Copy out exactly the lines from the one containing "Instruction: Click the OKX partner logo" to the last line of the records below, both included, and leave out any pictures.

DATA FOR THE TASK: Begin

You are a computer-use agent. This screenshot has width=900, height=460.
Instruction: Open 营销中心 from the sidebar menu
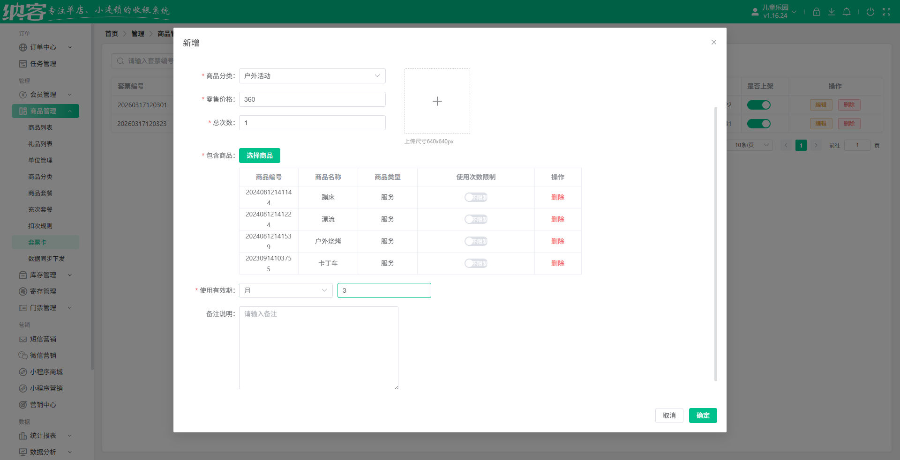coord(43,405)
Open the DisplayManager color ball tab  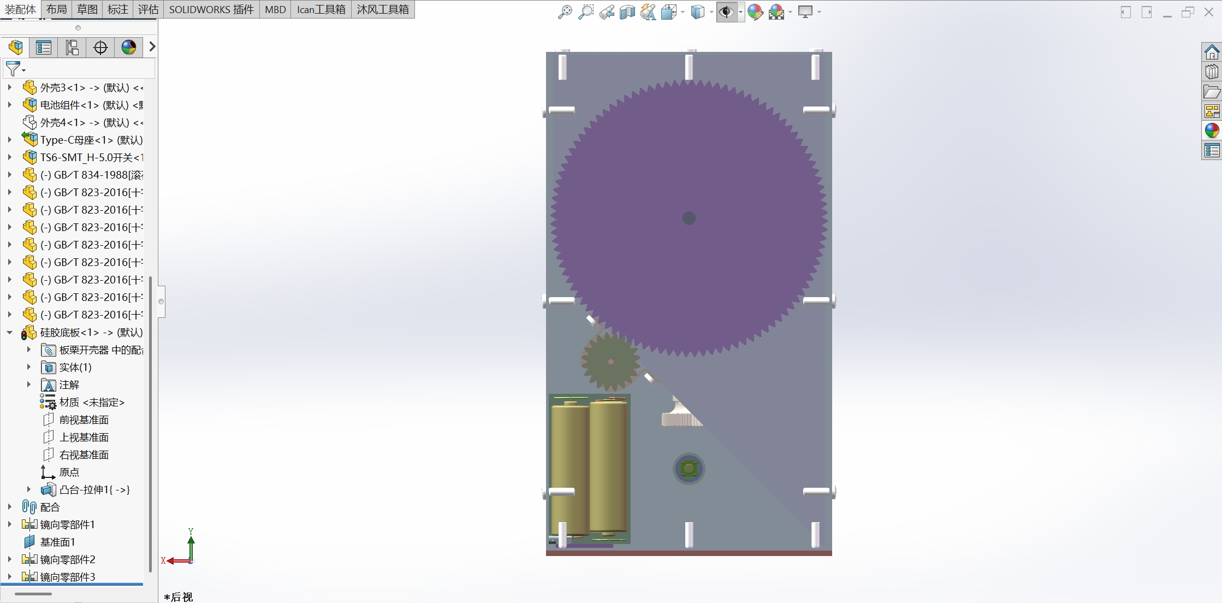129,48
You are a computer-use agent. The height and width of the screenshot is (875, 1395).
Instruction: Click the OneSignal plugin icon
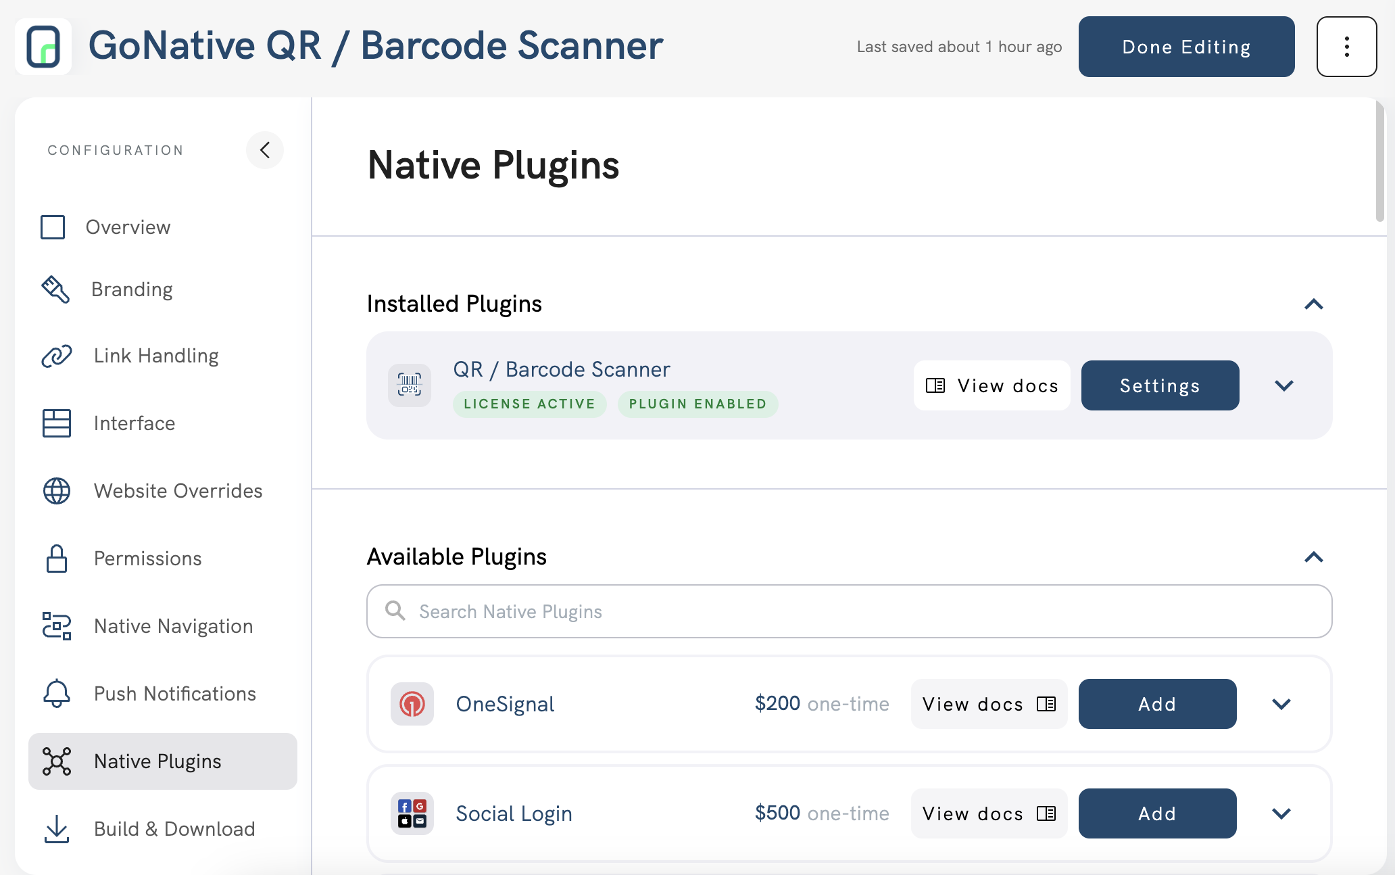pos(412,704)
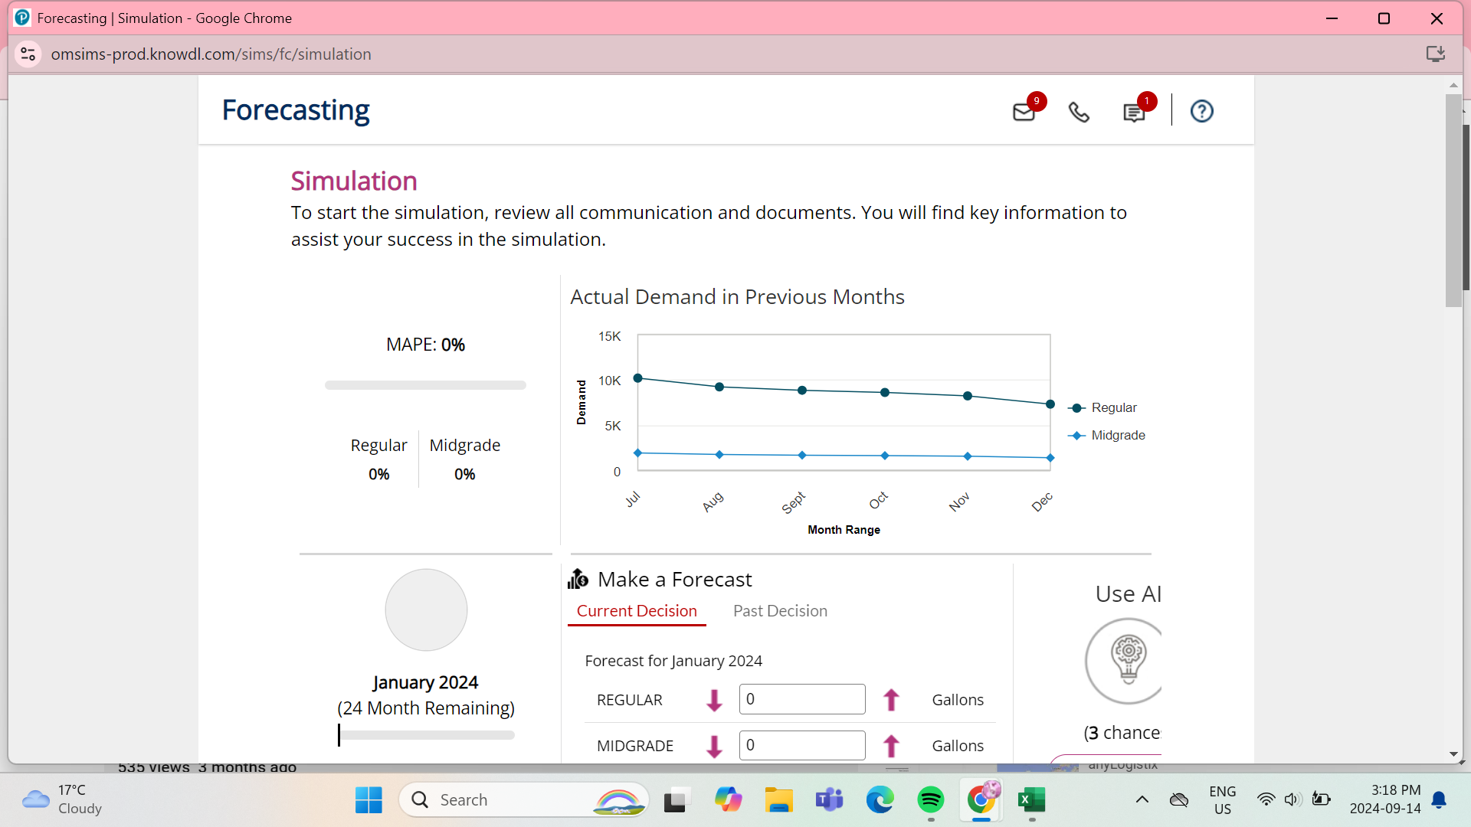This screenshot has height=827, width=1471.
Task: Open the chat messages icon with 1 alert
Action: pos(1135,112)
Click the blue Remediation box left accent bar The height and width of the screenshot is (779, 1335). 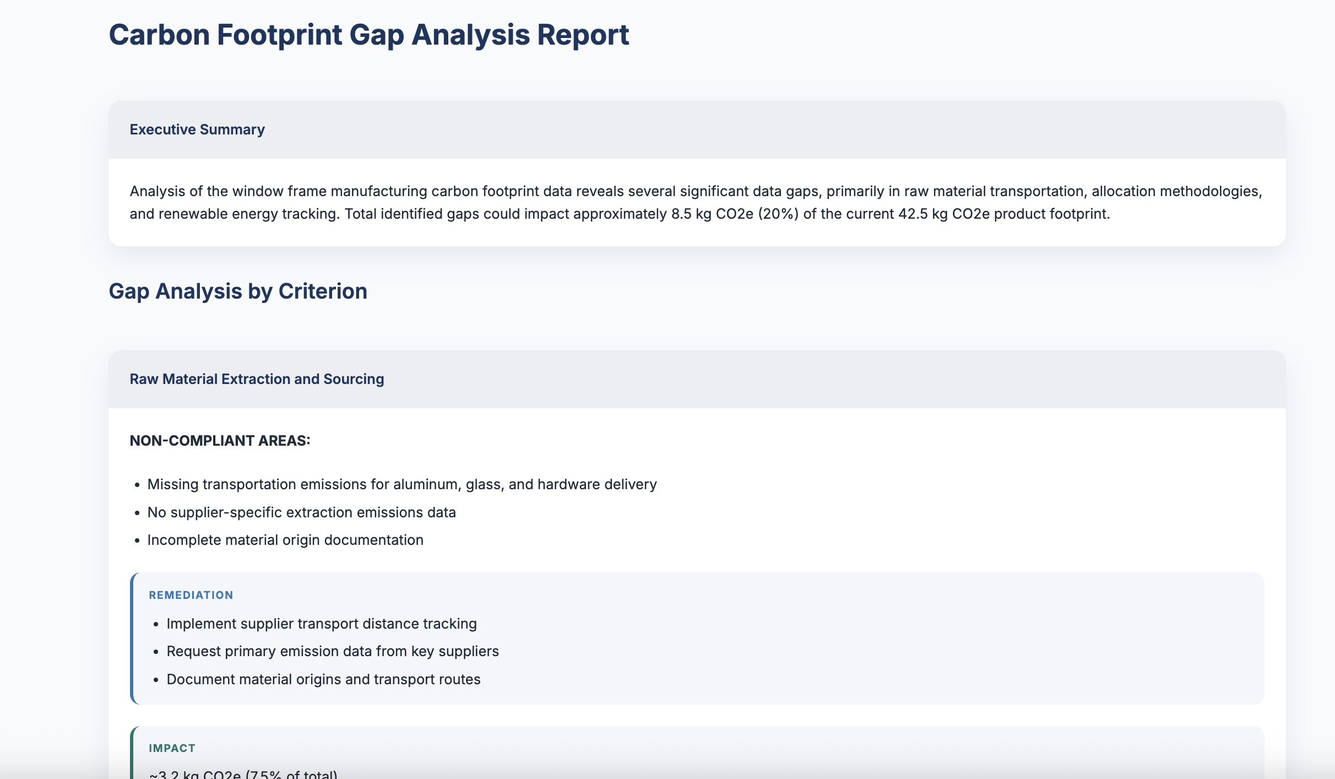click(132, 639)
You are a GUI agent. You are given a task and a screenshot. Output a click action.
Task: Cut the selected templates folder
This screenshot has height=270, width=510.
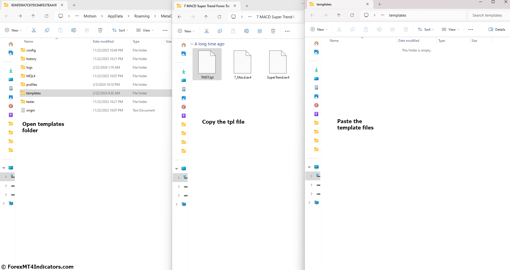34,30
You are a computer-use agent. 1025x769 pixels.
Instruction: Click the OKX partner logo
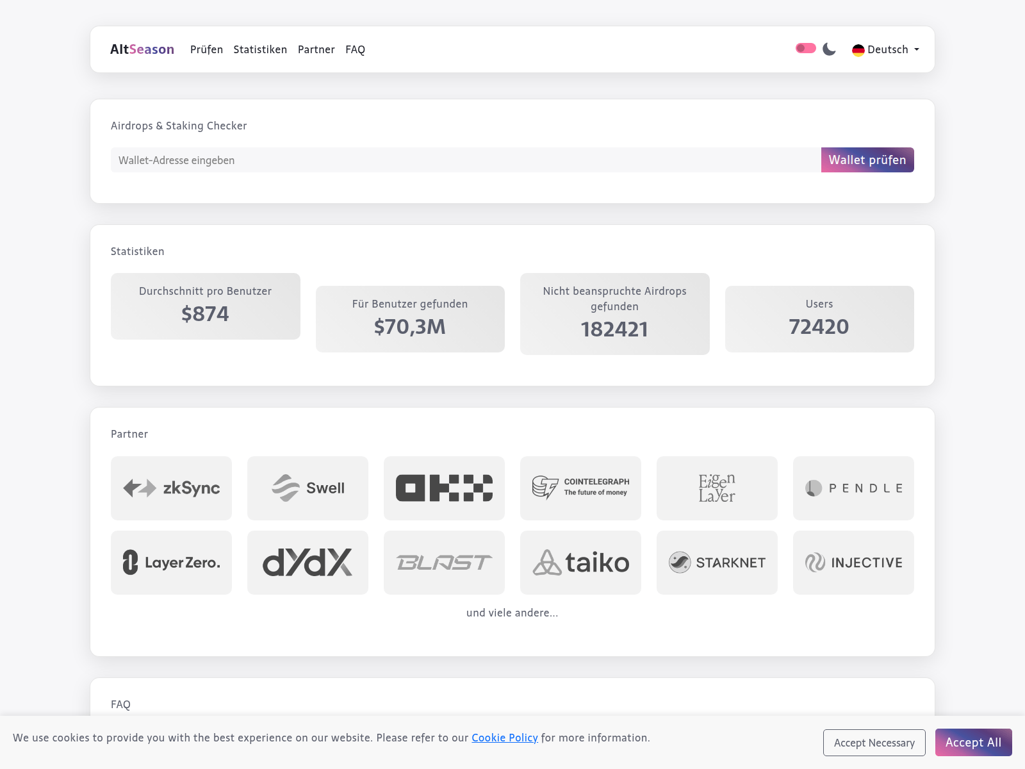pos(444,488)
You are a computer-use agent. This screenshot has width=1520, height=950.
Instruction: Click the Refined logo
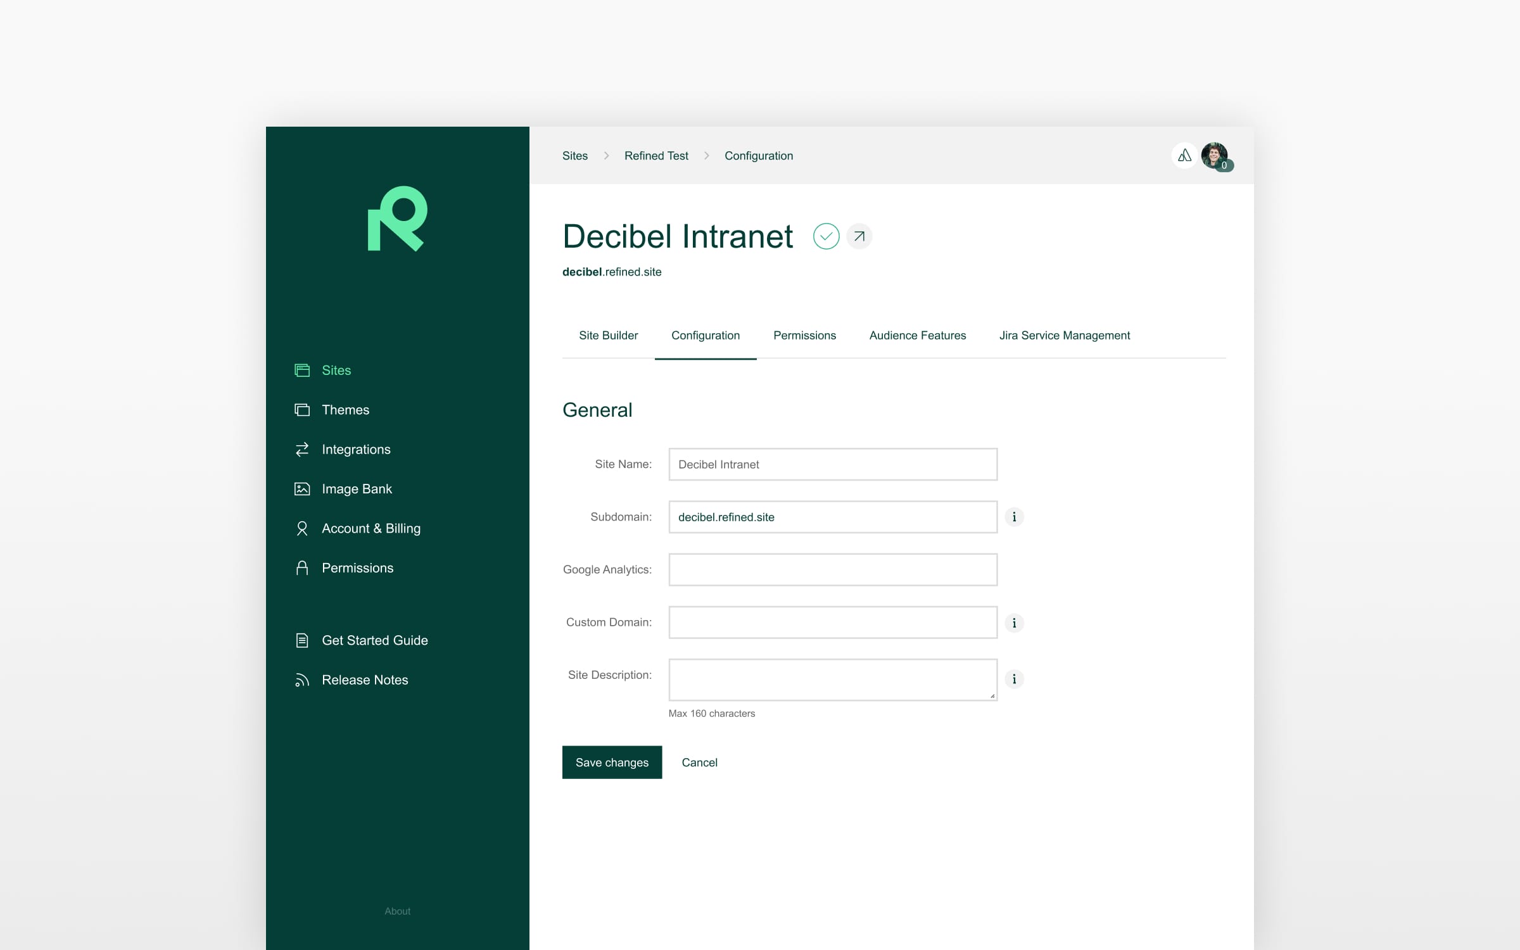pos(397,219)
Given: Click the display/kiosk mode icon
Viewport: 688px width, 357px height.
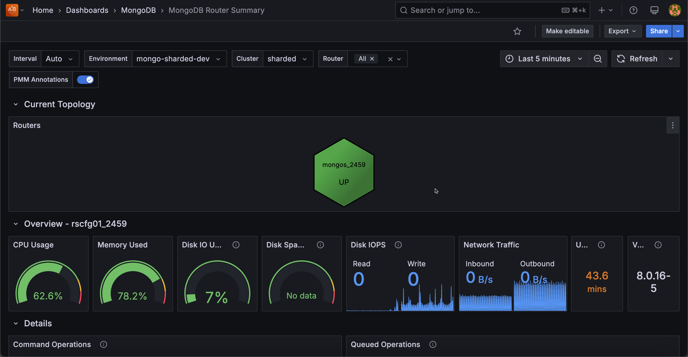Looking at the screenshot, I should (654, 10).
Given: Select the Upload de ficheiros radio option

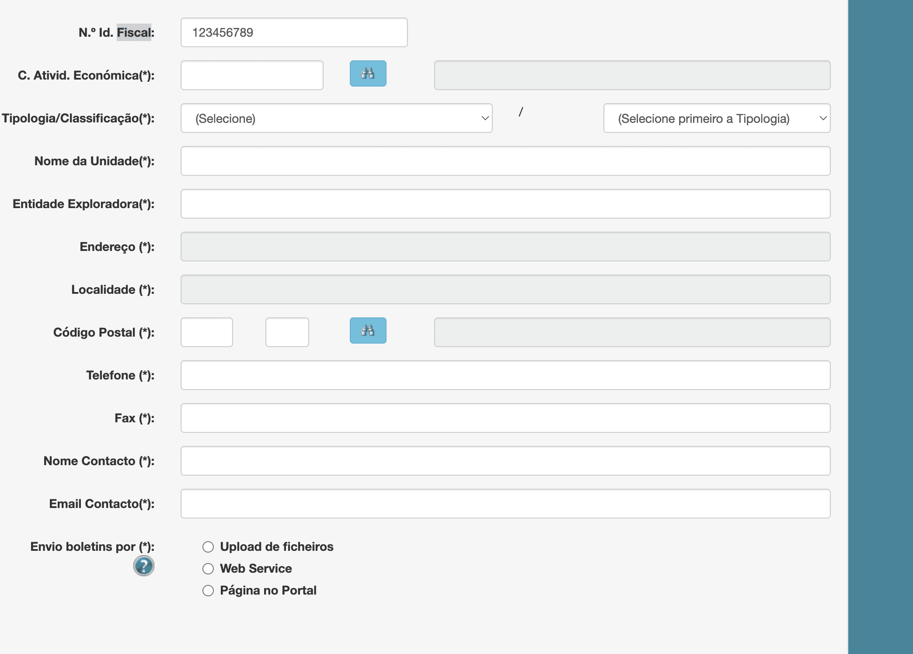Looking at the screenshot, I should pos(208,547).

DATA FOR THE TASK: End

→ EXPECTED ANSWER:
Instruction: Click the OKX partner logo
pos(444,488)
You are a computer-use agent. This screenshot has width=1520, height=950.
Instruction: Click the Refined logo
pos(397,219)
Given: Click the display/kiosk mode icon
Viewport: 688px width, 357px height.
Looking at the screenshot, I should (654, 10).
Given: Select the Upload de ficheiros radio option

Looking at the screenshot, I should pos(208,547).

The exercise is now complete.